A severe form of amyloidotic polyneuropathy in a Costa Rican family with a rare transthyretin mutation (Glu54Lys).

Four affected siblings in a Costa Rican family presented an aggressive polyneuropathy with widespread involvement of many visceral organs and onset during the third decade of life with rapid loss of muscle mass in the lower limbs and severe dysautonomy. The medical histories include vitreous opacity, cardiac enlargement, dermal and gastrointestinal infiltration, and autonomic dysfunction including circulatory compromise and gastrointestinal disturbances. Histological studies using Congo red stain and immunohistochemical assays with antibodies against the transthyretin (TTR) protein showed widespread deposition of amyloid in extracellular areas, including dermis and gastrointestinal lamina propia, endo- and perineural spaces, and vascular walls.
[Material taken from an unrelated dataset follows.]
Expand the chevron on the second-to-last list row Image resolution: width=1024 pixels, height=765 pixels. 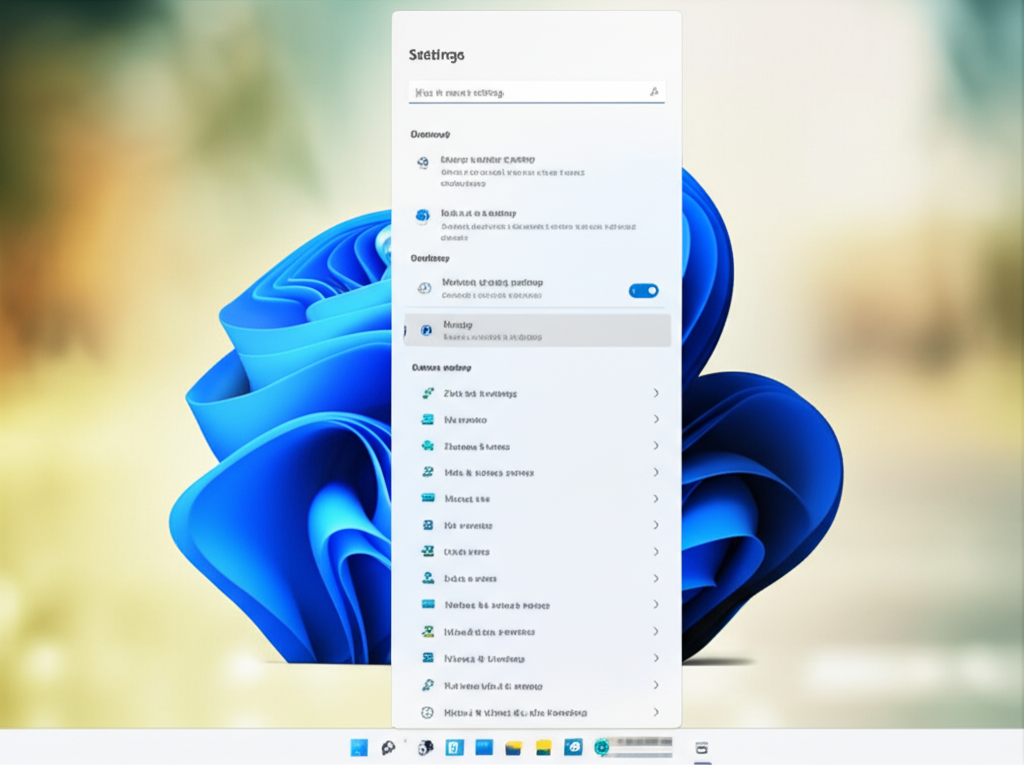tap(656, 685)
A mutation search in the transthyretin (ttr) gene was performed seeking the cause of this severe form of familial amyloidotic polyneuropathy (FAP). We applied single-stranded conformational polymorphism (SSCP)-analyses followed by sequencing of the four exons of the ttr gene, revealing a point mutation in exon 3, a G to A transition that causes a Glu54Lys codon change. Western blots of plasma proteins incubated with anti-transthyretin antibodies after gel electrophoresis provided separation of wild-type and mutant TTR protein in affected family members.